• [Task item] The word "computer" may appear in some lines of the data; copy every such line.

• [Dataset records]

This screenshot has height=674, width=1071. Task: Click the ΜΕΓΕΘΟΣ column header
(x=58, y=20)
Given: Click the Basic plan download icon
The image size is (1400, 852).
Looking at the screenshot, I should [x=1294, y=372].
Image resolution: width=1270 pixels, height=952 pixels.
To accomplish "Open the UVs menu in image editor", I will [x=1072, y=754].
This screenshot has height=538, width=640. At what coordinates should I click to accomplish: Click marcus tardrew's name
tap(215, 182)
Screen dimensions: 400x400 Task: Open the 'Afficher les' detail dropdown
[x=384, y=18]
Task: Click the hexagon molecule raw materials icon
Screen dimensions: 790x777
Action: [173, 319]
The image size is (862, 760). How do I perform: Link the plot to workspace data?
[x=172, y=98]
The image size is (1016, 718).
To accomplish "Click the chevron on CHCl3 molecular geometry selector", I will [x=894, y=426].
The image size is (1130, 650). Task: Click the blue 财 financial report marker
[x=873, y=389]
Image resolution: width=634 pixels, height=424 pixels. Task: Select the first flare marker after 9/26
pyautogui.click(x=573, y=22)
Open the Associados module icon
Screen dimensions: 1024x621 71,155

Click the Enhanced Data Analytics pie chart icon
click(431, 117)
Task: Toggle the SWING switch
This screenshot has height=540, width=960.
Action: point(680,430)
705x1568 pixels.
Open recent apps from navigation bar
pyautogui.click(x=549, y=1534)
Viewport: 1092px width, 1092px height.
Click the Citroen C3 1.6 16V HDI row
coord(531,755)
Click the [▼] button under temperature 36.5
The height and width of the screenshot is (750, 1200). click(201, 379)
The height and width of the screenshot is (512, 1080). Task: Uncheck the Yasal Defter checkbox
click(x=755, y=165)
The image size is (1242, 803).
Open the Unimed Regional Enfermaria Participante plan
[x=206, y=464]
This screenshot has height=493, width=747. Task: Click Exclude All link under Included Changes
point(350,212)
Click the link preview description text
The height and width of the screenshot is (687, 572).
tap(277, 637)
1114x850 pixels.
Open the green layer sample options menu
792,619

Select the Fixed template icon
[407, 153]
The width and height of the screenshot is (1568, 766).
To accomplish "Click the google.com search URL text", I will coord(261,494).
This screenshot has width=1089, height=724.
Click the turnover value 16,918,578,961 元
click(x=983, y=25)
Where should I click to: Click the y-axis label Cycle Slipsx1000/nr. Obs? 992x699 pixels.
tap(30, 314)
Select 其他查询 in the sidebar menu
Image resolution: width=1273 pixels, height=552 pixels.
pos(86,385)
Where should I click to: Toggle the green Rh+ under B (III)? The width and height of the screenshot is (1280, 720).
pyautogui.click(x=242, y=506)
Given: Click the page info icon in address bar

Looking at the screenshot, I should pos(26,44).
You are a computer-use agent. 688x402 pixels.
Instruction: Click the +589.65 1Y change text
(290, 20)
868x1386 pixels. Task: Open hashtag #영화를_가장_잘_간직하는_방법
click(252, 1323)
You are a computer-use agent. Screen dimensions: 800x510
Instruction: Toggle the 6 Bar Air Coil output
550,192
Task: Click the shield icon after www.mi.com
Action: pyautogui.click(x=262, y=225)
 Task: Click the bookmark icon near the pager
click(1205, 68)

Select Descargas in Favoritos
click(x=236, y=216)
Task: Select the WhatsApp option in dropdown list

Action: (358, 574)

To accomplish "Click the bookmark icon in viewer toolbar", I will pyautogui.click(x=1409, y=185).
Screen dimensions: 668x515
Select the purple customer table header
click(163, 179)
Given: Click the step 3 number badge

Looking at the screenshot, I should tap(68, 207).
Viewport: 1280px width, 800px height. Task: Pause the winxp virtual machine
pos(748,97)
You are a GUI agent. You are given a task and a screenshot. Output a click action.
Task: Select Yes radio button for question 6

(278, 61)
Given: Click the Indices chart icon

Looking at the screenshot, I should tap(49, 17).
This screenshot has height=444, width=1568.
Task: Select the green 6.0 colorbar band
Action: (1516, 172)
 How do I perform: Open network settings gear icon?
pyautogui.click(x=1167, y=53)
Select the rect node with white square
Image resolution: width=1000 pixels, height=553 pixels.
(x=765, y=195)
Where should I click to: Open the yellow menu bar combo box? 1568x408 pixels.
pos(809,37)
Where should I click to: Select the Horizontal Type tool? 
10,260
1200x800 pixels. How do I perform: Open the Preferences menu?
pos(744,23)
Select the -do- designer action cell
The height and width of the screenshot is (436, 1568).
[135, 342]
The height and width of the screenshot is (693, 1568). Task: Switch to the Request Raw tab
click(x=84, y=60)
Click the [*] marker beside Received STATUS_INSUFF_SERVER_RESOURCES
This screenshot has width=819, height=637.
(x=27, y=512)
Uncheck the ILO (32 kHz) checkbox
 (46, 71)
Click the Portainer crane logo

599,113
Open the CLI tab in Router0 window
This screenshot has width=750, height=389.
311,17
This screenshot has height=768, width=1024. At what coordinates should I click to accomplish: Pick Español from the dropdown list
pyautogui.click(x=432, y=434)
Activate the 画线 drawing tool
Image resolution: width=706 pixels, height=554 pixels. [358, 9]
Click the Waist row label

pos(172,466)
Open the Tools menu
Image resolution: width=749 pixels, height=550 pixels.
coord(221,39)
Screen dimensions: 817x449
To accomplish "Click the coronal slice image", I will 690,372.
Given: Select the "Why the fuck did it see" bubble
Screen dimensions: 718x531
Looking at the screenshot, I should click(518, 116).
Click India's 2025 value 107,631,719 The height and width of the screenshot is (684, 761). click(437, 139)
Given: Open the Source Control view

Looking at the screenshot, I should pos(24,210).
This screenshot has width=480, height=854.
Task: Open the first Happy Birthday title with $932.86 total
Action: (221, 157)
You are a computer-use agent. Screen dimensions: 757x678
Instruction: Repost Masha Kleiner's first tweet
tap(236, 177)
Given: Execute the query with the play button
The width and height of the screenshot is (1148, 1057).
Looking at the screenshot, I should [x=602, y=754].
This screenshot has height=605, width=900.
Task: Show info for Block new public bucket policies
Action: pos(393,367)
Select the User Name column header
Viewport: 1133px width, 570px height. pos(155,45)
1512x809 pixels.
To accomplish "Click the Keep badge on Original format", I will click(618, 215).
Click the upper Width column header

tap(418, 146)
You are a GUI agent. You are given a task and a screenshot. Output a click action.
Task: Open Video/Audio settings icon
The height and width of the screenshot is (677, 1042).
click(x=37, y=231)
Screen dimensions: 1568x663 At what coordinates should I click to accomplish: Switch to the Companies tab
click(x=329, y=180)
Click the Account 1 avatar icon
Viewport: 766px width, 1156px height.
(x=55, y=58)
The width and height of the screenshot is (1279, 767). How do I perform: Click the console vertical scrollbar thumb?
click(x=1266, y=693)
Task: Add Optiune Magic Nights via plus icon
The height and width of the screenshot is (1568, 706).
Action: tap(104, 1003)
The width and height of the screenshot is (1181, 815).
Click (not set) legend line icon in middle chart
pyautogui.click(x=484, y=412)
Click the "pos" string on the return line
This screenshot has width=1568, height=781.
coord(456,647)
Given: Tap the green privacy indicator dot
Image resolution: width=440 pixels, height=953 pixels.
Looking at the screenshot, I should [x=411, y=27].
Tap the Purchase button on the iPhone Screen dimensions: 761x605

• [Finished exercise]
You are a computer-use agent. 688x402 pixels.
You are a computer-use agent. Screen dimensions: 800x510
You are a computer-use agent. Screen dimensions: 757x678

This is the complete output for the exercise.